Whatever Pegg and Frost say about the very premise of the film being about extraterrestrial life, therefore, instantly challenging the Creationist’s view point, this film has a distinctly anti-religious jibe to it that cannot be dismissed as an inevitable R-rated expectation with such a comedy. With the entrance of pro-Creationist Ruth Buggs, played by Kristen Wiig, the comedy treads a fine line, especially when Buggs goes into cursing overdrive, as though this will ‘free’ her from her faith-bound chains. It will thrill some, coupled with Paul’s ‘Evolve this’ t-shirt, and be deemed childish and lazy writing by others, use to a better calibre of script from Pegg and Frost. Still, Wiig delivers her comic timing with great aplomb, demonstrating she has star quality in the making.
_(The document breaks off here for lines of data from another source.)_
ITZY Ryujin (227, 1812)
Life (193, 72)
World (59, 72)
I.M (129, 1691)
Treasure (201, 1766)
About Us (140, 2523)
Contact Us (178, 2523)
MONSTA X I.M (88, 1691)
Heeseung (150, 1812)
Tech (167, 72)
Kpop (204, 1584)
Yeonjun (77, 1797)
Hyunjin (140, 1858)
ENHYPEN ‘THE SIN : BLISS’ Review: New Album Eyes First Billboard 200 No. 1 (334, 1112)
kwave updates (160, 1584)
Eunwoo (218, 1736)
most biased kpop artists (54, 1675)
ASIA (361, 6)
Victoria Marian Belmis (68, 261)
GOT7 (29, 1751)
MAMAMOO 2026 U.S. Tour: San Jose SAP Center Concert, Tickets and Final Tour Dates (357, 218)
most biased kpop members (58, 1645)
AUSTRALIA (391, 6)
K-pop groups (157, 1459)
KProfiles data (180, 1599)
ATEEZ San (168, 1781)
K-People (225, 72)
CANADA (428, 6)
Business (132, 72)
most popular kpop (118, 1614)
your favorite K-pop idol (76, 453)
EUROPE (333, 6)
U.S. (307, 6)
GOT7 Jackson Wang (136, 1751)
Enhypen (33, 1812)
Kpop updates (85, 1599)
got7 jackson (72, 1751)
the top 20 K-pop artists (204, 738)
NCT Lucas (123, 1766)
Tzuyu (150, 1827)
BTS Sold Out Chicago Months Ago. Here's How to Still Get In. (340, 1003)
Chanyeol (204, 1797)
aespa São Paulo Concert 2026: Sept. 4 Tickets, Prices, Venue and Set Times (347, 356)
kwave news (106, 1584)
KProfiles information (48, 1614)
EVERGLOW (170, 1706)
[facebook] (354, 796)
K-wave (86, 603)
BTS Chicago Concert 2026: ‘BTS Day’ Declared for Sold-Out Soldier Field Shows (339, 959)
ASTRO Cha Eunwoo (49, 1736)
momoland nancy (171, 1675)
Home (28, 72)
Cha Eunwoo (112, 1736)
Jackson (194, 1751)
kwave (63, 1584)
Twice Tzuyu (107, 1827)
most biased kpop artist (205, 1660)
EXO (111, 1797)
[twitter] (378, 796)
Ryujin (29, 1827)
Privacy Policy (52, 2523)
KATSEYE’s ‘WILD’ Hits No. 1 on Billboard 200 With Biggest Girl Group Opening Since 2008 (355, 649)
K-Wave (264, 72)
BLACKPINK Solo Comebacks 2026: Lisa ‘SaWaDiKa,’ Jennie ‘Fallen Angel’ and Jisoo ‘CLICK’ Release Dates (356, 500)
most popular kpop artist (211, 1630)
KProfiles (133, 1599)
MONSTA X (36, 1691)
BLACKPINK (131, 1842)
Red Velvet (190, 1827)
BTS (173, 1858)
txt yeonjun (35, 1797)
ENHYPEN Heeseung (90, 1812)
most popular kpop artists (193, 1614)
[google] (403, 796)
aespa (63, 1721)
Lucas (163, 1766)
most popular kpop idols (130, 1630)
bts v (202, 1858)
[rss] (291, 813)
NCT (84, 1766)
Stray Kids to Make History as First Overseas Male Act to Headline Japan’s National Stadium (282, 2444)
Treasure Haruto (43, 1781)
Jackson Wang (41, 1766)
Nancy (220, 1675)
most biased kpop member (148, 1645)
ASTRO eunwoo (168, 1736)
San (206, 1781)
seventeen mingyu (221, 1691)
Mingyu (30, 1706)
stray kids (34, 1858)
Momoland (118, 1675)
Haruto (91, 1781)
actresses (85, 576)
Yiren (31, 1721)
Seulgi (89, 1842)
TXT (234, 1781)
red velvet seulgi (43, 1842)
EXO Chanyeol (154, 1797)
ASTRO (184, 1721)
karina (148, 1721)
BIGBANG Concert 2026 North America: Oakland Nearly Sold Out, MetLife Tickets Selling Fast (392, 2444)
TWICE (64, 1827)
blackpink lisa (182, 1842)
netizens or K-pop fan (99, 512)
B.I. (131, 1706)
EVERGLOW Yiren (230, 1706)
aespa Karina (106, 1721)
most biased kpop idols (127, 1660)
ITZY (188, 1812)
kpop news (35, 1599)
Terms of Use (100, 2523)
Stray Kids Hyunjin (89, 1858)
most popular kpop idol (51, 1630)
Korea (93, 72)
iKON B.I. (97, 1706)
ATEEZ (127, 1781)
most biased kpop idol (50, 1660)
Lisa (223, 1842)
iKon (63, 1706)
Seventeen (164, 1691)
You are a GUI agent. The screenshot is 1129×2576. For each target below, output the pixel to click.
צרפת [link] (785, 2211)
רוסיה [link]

Pro-evolution debate aside for now, which is “kind of a buzz kill”, on the whole, Paul beams feel-good fun, cheekiness and carefree spirit. So, if Portman has scared you off watching her in her latest romcom, No Strings Attached, that’s also out on February 14th, after her turn as an unhinged ballerina, Paul offers a highly entertaining, albeit juvenile-humoured alternative to the usual loved-up pulp.